[Stored records]
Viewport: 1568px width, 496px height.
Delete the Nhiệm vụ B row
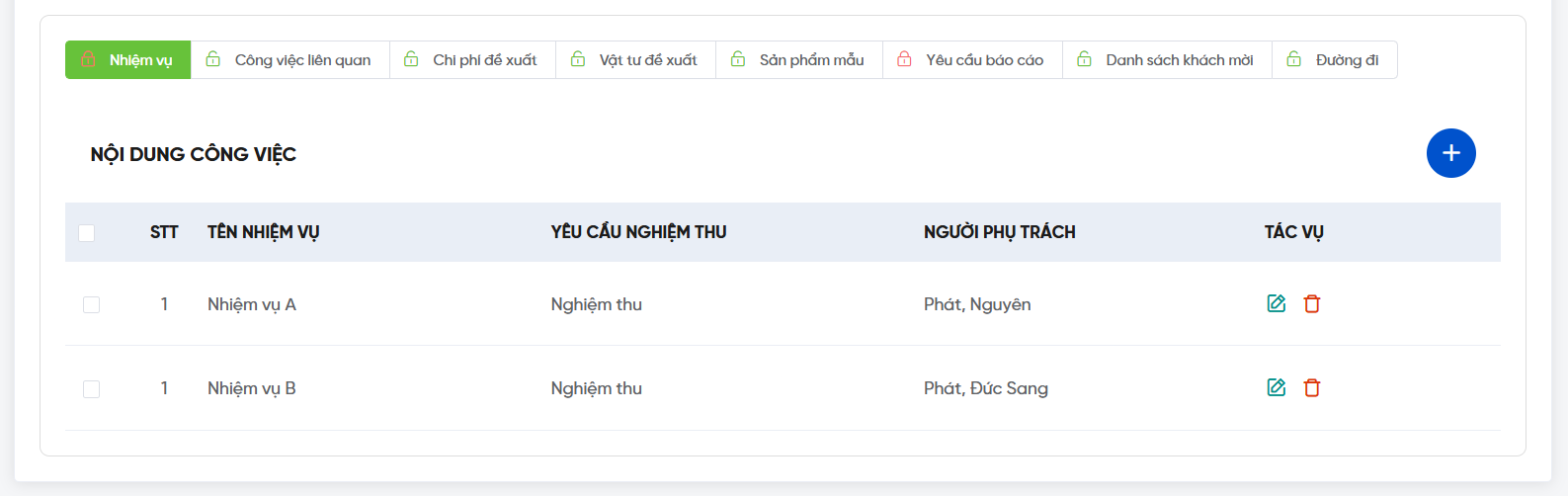coord(1311,387)
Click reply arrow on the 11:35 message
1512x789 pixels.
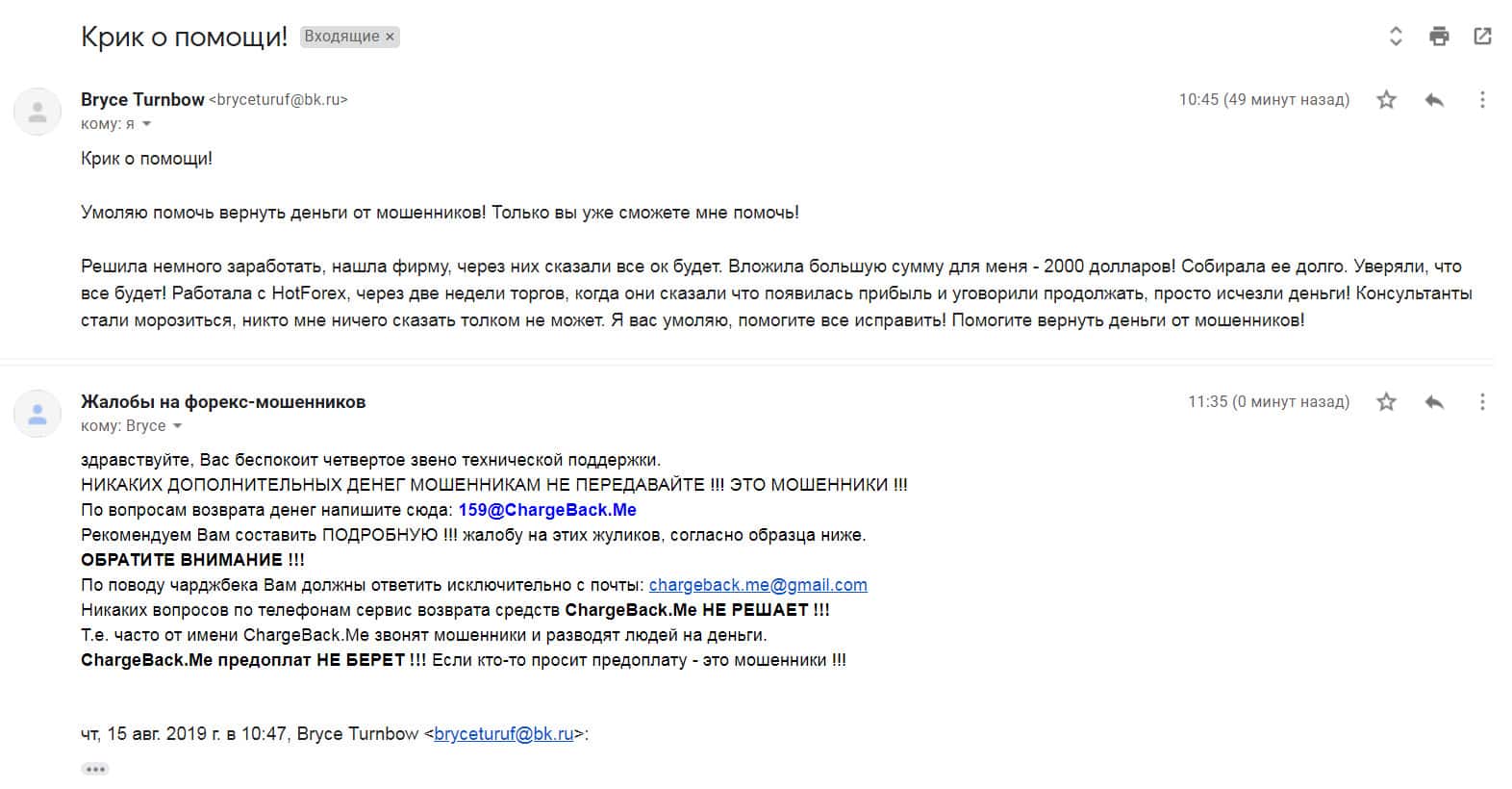pos(1434,401)
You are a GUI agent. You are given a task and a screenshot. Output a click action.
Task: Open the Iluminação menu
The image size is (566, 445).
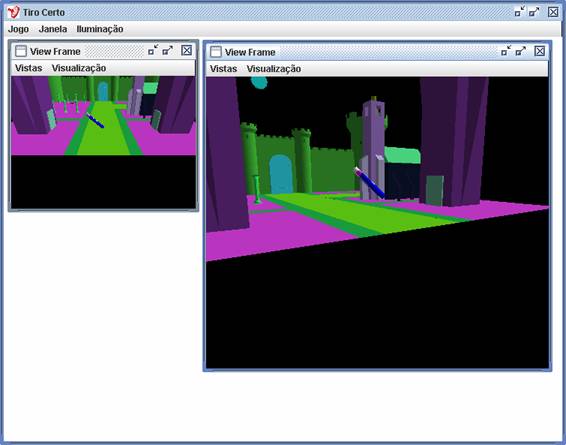(x=100, y=29)
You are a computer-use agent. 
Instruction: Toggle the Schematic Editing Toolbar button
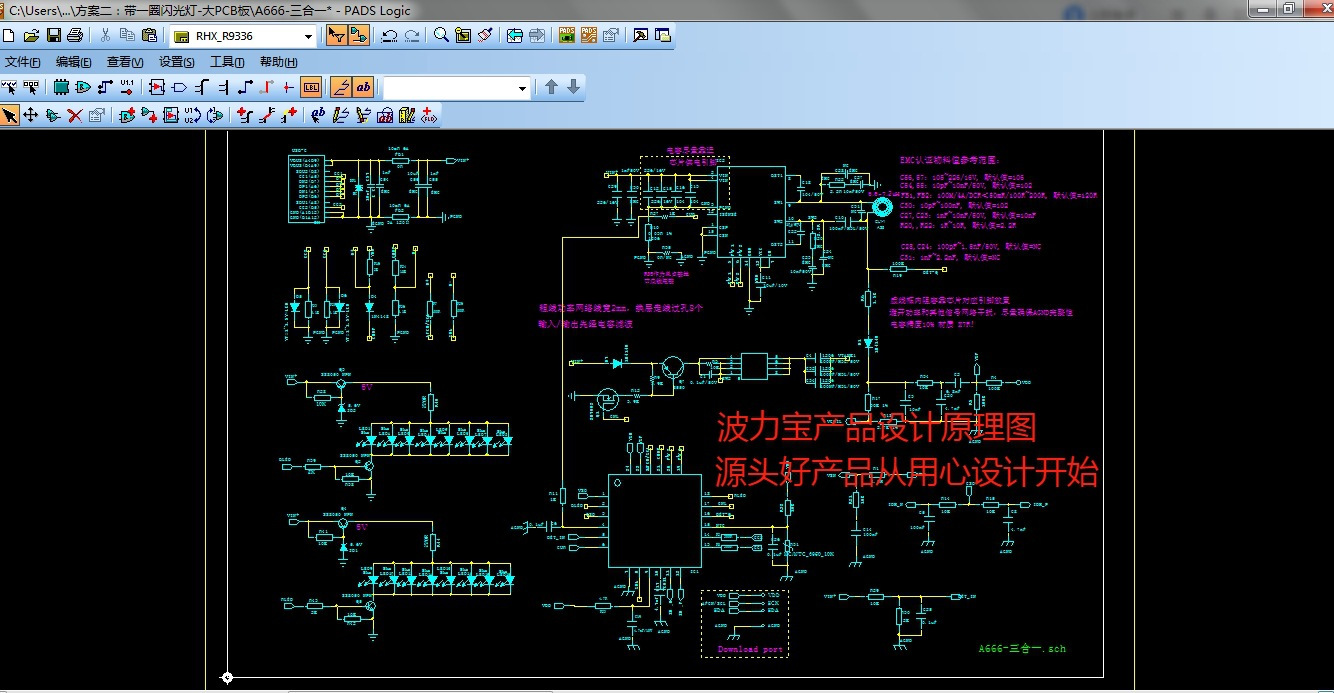[x=359, y=36]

- [EXERCISE]:
Every line from the one with "Delete the Nhiệm vụ B row" through the end of the records above belongs in the answer, copied exactly; no picture does.

- [TASK RESULT]:
Delete the Nhiệm vụ B row
coord(1311,387)
Click reply arrow on the 11:35 message
1512x789 pixels.
pos(1434,401)
You are a GUI agent. You are given a task and a screenshot. Output a click action.
Task: Open the Iluminação menu
The image size is (566, 445).
(x=100, y=29)
You are a computer-use agent. 
Instruction: Toggle the Schematic Editing Toolbar button
[x=359, y=36]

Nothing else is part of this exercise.